Second: in electronics and, generally, in power relay engineering, thin copper or copper-aluminum contact plates often need to be joined. Here we face two challenges: residual deformation and heating. Both heat and temperature shifts can easily damage nearby electronic components, and in power circuits, heat and ceramics are entirely incompatible.
Again, the solution is simple: speed and a powerful focused beam. Copper transfers heat relatively slowly and cools quickly, so a fiber laser and a robotic manipulator are very helpful.
However, it is entirely possible to use a handheld fiber laser without additional machinery. The only thing to pay attention to is the initial preheating of the weld area. You need to create a "reverse keyhole," i.e., carefully burn a single point for a few seconds before moving to create the seam.
By the way, handheld fiber lasers have another great advantage—the gun, and the fiber itself, are very lightweight. For extremely precise welding, such as electronic components, you can use any lightweight and inexpensive robotic manipulator.

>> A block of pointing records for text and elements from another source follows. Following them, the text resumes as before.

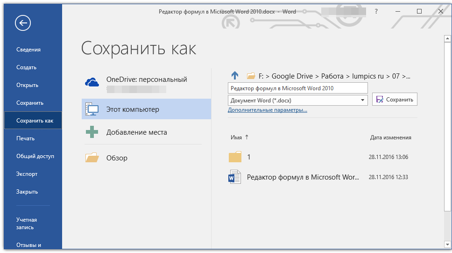The height and width of the screenshot is (253, 452).
Task: Click the file name input field
Action: point(297,88)
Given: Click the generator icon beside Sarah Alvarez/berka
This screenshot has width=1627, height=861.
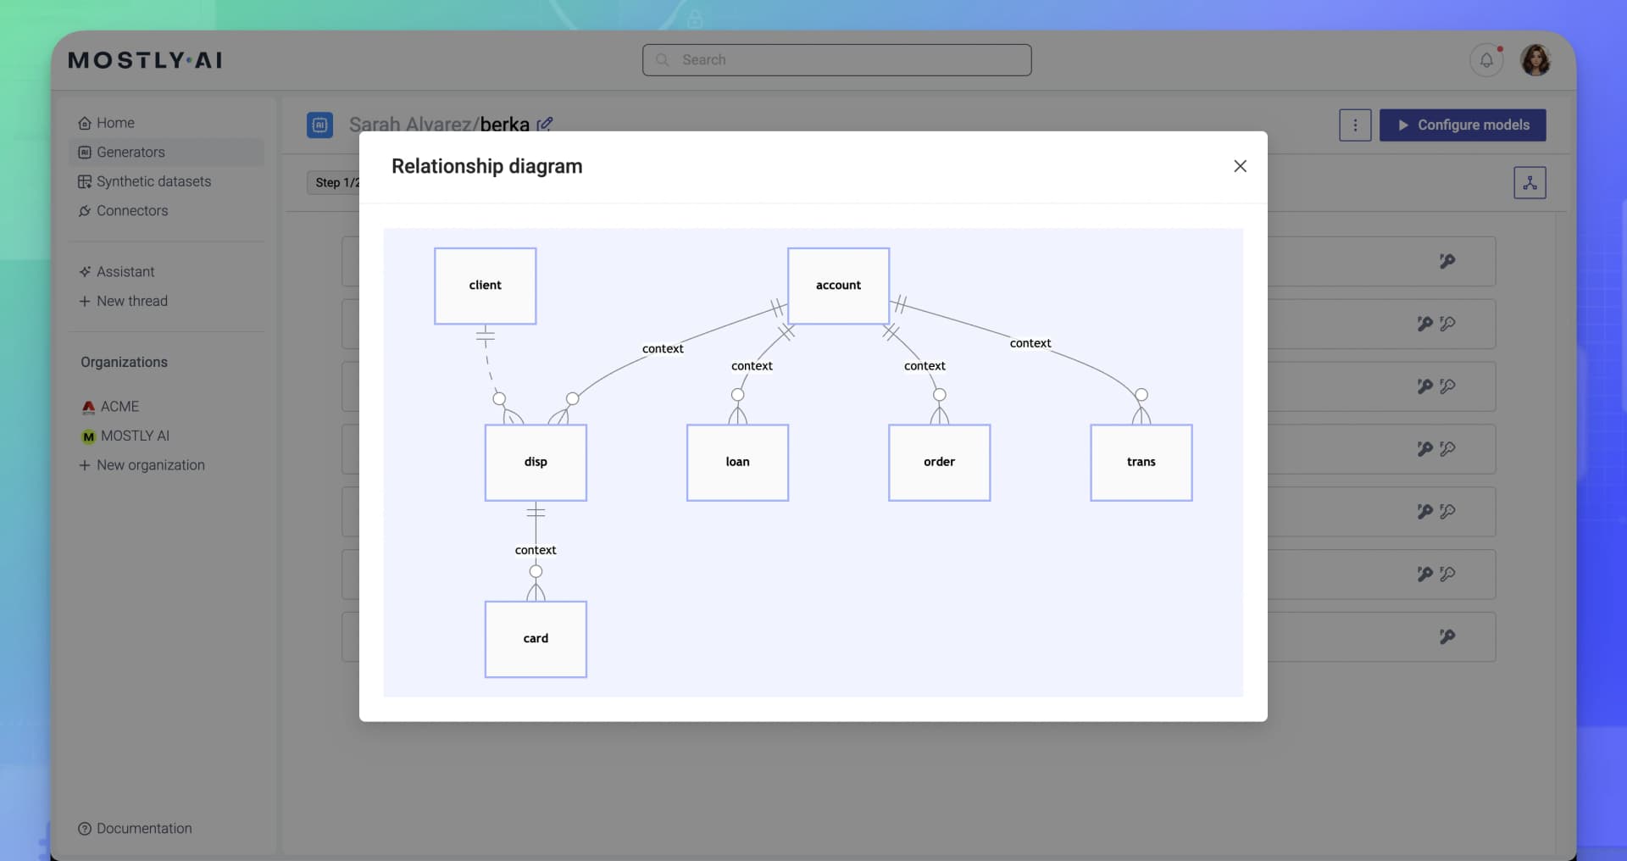Looking at the screenshot, I should click(319, 125).
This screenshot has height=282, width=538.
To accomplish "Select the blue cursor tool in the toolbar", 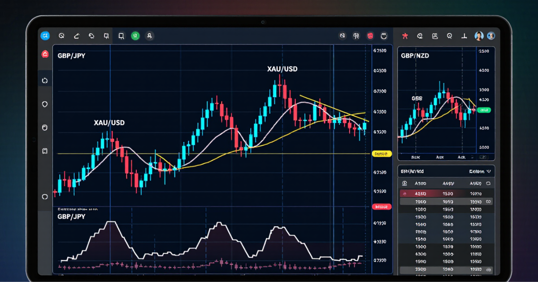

Third: there is another complex problem that the laser and manipulator may not solve immediately. Preliminary experiments are required. If two copper alloys or copper and an alloy differ significantly in copper content, thermal cracks are almost guaranteed, along with unpredictable jumps in electrical resistance later. You will need to rely on your judgment to evaluate welding success, but it is better to over-prepare: laser, robot, and additional preheating. Even better, if possible, practice a few times on scrap alloy pieces. With a handheld laser, a few minutes of preparation are enough for your "hand to feel it."